LISTED ENTRIES ->
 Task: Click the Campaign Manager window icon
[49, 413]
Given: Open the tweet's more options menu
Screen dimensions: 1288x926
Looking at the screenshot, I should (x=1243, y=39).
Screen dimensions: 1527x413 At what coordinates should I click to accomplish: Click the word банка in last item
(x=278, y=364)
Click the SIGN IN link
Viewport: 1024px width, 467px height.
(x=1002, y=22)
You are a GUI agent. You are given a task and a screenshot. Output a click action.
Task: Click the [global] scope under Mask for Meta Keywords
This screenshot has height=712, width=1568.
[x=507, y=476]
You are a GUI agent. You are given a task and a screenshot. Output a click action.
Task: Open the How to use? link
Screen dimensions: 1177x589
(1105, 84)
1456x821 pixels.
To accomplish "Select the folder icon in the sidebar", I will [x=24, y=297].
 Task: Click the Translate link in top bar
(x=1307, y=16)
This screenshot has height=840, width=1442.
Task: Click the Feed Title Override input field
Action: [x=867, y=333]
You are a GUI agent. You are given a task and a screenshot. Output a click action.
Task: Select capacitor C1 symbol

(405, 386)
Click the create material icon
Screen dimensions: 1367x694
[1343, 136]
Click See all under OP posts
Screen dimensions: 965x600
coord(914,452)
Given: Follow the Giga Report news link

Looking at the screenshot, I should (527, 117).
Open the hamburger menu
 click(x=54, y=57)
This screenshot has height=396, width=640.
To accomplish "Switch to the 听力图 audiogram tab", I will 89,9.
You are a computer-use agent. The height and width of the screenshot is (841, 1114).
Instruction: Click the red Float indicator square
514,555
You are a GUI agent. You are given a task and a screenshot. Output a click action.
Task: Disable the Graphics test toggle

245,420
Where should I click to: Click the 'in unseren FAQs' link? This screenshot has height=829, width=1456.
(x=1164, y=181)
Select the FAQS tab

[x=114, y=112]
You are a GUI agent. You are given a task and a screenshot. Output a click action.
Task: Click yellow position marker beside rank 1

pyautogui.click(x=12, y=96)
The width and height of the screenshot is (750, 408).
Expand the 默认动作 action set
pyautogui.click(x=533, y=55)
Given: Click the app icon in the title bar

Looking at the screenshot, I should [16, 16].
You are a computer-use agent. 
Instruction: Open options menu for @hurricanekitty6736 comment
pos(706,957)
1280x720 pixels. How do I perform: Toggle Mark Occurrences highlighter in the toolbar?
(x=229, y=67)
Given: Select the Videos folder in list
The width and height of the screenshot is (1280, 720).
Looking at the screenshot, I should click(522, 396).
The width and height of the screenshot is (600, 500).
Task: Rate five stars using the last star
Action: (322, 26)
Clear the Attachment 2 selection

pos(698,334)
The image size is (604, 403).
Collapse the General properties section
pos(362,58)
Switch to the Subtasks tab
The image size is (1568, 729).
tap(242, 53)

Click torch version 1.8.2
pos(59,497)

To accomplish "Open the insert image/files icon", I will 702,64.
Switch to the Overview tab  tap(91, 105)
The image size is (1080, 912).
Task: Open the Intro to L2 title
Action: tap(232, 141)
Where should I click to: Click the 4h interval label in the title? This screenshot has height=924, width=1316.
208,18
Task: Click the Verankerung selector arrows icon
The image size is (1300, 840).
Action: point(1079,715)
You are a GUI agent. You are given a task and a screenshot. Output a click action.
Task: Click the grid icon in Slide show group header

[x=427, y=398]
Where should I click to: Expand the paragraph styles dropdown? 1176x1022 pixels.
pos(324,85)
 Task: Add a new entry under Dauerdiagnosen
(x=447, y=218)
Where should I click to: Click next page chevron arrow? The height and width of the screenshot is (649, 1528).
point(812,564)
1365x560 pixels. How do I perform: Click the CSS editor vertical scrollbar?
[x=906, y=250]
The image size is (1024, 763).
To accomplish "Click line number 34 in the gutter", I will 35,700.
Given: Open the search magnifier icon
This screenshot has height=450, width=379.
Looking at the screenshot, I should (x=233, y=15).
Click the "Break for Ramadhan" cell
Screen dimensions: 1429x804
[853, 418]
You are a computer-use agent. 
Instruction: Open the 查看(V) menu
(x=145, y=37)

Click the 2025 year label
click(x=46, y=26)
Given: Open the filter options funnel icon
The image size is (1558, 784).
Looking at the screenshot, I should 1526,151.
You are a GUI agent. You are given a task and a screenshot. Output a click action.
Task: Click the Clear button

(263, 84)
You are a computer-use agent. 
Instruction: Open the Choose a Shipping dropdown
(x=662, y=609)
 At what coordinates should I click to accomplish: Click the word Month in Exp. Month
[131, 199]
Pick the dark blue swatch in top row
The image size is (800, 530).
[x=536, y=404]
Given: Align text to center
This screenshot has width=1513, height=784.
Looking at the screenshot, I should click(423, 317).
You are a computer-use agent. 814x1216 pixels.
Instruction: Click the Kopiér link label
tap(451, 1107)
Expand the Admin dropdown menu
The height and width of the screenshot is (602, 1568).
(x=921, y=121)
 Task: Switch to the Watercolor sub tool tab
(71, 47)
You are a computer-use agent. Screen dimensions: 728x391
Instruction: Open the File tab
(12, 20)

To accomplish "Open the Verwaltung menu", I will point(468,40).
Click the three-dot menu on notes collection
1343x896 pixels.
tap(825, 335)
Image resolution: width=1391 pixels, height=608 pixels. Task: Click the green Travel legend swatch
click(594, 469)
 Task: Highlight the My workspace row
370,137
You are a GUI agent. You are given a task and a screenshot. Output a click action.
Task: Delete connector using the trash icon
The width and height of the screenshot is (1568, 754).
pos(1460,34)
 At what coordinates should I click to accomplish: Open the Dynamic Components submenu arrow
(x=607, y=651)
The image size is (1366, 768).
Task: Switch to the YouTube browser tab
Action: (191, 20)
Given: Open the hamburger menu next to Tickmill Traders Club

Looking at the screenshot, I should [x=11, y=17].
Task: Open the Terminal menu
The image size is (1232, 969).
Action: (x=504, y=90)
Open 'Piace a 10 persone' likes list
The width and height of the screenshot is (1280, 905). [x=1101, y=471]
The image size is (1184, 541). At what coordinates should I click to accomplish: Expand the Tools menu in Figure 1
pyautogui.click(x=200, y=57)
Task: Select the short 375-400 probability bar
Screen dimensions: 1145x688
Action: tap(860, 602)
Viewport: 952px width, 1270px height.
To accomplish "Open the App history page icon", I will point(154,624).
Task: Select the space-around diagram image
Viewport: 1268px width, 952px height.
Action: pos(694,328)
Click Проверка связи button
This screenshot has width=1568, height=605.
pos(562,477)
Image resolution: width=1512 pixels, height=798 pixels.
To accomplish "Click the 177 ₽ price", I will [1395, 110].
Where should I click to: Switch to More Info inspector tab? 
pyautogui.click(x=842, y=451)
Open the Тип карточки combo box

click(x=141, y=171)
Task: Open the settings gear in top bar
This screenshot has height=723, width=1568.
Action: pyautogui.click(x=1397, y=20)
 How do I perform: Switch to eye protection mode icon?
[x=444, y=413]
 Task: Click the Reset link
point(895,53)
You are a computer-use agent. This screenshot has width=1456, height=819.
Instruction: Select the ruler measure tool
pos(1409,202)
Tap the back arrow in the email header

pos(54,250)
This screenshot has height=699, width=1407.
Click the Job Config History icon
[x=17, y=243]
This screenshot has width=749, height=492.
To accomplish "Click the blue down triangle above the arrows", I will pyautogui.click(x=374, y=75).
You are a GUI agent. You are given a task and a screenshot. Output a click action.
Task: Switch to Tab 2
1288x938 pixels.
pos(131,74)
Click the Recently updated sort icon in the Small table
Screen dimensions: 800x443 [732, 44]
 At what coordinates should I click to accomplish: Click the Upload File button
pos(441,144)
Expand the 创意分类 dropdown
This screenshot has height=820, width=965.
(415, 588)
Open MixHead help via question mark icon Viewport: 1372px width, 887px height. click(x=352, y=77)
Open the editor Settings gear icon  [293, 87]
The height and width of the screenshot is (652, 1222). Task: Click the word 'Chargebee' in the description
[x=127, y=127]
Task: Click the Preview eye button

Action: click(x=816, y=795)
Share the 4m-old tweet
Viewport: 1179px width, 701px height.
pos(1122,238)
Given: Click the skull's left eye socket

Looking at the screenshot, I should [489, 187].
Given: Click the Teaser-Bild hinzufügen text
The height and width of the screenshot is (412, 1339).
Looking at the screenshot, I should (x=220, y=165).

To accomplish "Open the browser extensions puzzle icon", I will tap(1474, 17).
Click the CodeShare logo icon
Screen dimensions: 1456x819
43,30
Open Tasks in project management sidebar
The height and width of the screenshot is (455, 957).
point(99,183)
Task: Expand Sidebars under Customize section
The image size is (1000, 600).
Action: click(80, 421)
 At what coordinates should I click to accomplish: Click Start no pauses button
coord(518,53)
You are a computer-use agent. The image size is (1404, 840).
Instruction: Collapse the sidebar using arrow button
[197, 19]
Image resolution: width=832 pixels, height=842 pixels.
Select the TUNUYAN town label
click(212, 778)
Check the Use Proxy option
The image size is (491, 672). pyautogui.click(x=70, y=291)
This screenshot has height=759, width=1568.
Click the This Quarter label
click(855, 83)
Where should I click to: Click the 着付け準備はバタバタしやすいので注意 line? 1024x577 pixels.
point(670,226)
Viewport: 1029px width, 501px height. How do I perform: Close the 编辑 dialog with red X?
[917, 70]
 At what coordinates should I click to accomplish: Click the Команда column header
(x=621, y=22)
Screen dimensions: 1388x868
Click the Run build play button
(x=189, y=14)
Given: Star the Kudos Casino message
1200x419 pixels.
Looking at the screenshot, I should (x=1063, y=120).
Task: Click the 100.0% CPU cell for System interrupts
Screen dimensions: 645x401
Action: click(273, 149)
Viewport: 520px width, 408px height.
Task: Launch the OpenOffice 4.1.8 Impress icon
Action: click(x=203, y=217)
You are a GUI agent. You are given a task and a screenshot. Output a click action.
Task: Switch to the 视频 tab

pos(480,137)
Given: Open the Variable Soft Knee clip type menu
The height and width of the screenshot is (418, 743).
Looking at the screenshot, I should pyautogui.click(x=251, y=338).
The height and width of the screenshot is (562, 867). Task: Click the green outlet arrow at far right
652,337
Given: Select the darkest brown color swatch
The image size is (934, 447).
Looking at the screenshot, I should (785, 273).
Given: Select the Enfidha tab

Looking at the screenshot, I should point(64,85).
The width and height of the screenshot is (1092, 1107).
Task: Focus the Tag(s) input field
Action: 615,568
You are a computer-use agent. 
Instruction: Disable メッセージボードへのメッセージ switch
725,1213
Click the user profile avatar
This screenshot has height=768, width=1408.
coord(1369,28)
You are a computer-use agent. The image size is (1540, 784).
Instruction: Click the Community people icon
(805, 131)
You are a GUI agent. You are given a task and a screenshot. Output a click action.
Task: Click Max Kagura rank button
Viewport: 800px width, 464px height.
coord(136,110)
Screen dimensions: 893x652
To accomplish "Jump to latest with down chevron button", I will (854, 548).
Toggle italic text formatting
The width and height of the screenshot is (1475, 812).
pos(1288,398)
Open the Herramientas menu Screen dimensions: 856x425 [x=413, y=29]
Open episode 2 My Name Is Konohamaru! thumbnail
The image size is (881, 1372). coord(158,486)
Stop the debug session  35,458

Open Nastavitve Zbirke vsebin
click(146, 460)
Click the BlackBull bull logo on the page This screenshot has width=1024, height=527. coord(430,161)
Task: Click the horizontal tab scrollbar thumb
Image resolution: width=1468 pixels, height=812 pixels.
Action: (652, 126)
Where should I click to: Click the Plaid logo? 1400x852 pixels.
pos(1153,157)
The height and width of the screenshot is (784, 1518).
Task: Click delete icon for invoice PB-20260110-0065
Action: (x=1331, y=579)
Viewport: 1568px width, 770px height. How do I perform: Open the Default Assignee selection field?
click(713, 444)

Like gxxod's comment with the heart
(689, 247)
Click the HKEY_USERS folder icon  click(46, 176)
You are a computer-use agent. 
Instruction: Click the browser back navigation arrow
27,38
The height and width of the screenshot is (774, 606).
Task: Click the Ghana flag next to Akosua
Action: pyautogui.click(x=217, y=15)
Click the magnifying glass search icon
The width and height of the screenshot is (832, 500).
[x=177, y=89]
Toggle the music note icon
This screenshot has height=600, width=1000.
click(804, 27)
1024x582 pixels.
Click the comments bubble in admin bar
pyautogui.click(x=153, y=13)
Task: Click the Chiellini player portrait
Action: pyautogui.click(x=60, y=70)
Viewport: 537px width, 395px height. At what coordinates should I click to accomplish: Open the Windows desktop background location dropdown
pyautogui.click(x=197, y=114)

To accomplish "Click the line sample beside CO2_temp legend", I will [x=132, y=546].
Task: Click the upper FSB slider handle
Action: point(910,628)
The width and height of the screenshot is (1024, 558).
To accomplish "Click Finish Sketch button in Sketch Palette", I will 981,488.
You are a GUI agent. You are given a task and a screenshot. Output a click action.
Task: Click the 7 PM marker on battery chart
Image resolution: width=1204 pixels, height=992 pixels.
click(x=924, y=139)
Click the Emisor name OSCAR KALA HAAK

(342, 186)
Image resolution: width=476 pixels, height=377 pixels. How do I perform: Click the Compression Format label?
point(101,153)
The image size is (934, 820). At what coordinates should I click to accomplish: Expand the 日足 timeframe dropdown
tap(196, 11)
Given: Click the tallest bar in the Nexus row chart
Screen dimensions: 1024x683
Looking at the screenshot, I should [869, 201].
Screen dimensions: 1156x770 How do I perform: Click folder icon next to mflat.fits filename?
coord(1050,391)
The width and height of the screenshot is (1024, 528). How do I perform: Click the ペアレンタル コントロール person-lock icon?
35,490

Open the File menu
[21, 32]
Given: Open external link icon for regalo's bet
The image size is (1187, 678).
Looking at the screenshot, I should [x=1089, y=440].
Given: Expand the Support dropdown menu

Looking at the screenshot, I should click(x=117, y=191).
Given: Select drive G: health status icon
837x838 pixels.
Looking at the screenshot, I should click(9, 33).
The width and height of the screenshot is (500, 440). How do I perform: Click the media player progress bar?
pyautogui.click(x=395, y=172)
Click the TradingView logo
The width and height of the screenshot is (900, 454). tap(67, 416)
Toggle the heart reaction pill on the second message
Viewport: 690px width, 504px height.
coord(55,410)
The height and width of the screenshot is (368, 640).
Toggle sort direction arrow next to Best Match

TASK DESCRIPTION ->
Copy out the rows from the line containing "Click the Emisor name OSCAR KALA HAAK" through the line containing "tap(196, 11)", both included, with no changes.

PROBLEM SOLUTION ->
Click the Emisor name OSCAR KALA HAAK

(342, 186)
Image resolution: width=476 pixels, height=377 pixels. How do I perform: Click the Compression Format label?
point(101,153)
The image size is (934, 820). At what coordinates should I click to accomplish: Expand the 日足 timeframe dropdown
tap(196, 11)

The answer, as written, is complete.